DOCUMENT PASSAGE:
------------------------------------

Few knew what to think of Abrams. Lipinski had her doubts and didn't invite him to any meetings involving an impending redesign of the paper.
Abrams, Michaels, Zell, and his team loved to portray themselves as iconoclasts who wore blue jeans to work and ridiculed anyone in a necktie. Yet they succeeded in creating an intimidating atmosphere for anyone who didn't follow their dress code or their thinking. Shortly after he walked into Tribune Tower, Zell created a “Talk to Sam” e-mail box for employees to communicate directly with the boss. He told employees to “challenge authority” and speak out about the company's weaknesses. “Talk to Sam,” of course, drew the inevitable sycophantic messages from people like Margaret Holt, who worked in the public editor's office of the
Chicago Tribune
and who had heard Zell go after “arrogant journalists.” In her note to the big man, she suggested, “Ban—or sharply limit—journalism contest entries by Tribune newspapers.... This is heresy, of course, and would get me bounced from the fraternal order of journalistas if word leaked.”
But Zell's “Talk to Sam” initiatives also courted notes from professionals like Jeff Coen, the
Chicago Tribune
's solid, federal courts
reporter who commended Zell for the shake-up he'd stirred. One of his more frequent correspondents was Jane Hirt, an editor at
Redeye
, the Tribune's youth paper, who suggested that the company could increase revenue with a “Second Life for Cats” feature wherein the feline pets of readers could “ live out lives online, have alter egos, get married, get jobs, run businesses, etc.” Of course, most of the correspondents didn't realize Zell was passing on their remarks to their bosses and they penned long rants complaining about career setbacks or rejection of their ideas by “arrogant newsroom leaders,” ratting out their colleagues in an atmosphere that soon turned crude and ugly, particularly once they started steep layoffs.
Within six months of the close of the Tribune deal, the economy started to nose-dive in earnest, and Zell, in a near panic, began talking of a crisis. He had acquired big papers in Florida and California, two states hit particularly hard by the subprime mortgage debacle, and the company's cash flow suffered along with the rest of the industry. He had built a financial cushion into the deal in case projections fell short, but his cushion disappeared as the slump in the economy devoured spare cash, forcing him to order deep budget cuts and layoffs, a sharp contrast to his optimistic forecasts made just months before.
Tribune Tower had been a pretty buttoned-down place that Michaels promised to change so people could have some fun. He commissioned jukeboxes, pinball, and air hockey machines. Mandula couldn't believe the company was spending $40,000 to $50,000 on games when Tribune was laying off people, but she soon got a taste of the kind of morale-building exercises Michaels and his team intended to offset any bad news. While at the company's Freedom Center printing plant, Mandula received a call that a beer truck had shown up wanting to deliver twenty cases of beer:
I didn't know what this was for so I checked it out and found out that Marc Chase had ordered it for Friday beer parties at Tribune Interactive. I told them not to deliver it yet because . . . we didn't have a liquor license
and parties had to be catered. Marc Chase went to Randy and told him I wouldn't let them have their beer.... Pretty soon he [Michaels] comes into my office, closes the door and starts screaming at me. He called me the “Queen of No.” You say no to everything, to jukeboxes, to pinball machines, to parking spots for people and now to beer. You can easily be replaced. I asked him, “Are you done yet?” and then told him that I did get him his pinball machines and I did get them their beer. He actually apologized to me.

------------------------------------

AVAILABLE RECORDS:
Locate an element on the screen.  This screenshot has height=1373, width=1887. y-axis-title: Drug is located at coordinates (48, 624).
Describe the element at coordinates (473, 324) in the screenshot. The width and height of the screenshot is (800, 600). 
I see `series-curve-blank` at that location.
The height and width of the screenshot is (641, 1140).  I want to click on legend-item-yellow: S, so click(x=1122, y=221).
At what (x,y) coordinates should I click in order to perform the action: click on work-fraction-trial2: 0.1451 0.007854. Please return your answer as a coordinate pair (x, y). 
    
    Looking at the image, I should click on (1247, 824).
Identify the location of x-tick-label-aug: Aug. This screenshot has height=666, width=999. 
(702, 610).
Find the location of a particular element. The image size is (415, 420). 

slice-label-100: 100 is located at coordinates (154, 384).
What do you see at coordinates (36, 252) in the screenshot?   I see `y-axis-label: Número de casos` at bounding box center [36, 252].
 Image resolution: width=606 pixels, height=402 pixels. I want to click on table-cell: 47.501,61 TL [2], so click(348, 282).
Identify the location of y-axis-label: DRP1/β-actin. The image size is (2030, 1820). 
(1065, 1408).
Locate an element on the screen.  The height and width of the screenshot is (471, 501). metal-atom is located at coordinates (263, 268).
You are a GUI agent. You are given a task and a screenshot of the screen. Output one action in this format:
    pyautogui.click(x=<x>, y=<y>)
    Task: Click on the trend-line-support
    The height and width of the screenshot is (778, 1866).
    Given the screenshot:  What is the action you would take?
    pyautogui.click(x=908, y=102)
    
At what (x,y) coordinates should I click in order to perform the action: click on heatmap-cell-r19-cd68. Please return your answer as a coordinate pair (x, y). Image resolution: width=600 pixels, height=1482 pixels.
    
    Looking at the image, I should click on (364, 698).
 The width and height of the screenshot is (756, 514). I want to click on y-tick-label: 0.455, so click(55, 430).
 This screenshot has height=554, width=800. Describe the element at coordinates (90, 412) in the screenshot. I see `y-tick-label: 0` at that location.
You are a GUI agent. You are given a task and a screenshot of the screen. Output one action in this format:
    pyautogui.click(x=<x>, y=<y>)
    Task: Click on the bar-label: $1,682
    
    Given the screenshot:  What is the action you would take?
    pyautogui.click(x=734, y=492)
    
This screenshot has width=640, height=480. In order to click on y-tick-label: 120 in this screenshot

------------------------------------

COMPLETE THE FOLLOWING:
**a.** In the Tribune passage, what nickname did Michaels call Mandula when he shouted at her?
**b.** Render the listing from its first line through the line containing "coordinates (263, 268).", inclusive, as a Markdown table with the columns Number and Listing line, one row per line and blank lines omitted.

PER-TASK ANSWERS:
**a.** He called her the "Queen of No."

**b.**
| Number | Listing line |
|---|---|
| 1 | Locate an element on the screen.  This screenshot has height=1373, width=1887. y-axis-title: Drug is located at coordinates (48, 624). |
| 2 | Describe the element at coordinates (473, 324) in the screenshot. The width and height of the screenshot is (800, 600).  |
| 3 | I see `series-curve-blank` at that location. |
| 4 | The height and width of the screenshot is (641, 1140).  I want to click on legend-item-yellow: S, so click(x=1122, y=221). |
| 5 | At what (x,y) coordinates should I click in order to perform the action: click on work-fraction-trial2: 0.1451 0.007854. Please return your answer as a coordinate pair (x, y).  |
| 6 |     Looking at the image, I should click on (1247, 824). |
| 7 | Identify the location of x-tick-label-aug: Aug. This screenshot has height=666, width=999.  |
| 8 | (702, 610). |
| 9 | Find the location of a particular element. The image size is (415, 420).  |
| 10 | slice-label-100: 100 is located at coordinates (154, 384). |
| 11 | What do you see at coordinates (36, 252) in the screenshot?   I see `y-axis-label: Número de casos` at bounding box center [36, 252]. |
| 12 |  Image resolution: width=606 pixels, height=402 pixels. I want to click on table-cell: 47.501,61 TL [2], so click(348, 282). |
| 13 | Identify the location of y-axis-label: DRP1/β-actin. The image size is (2030, 1820).  |
| 14 | (1065, 1408). |
| 15 | Locate an element on the screen.  The height and width of the screenshot is (471, 501). metal-atom is located at coordinates (263, 268). |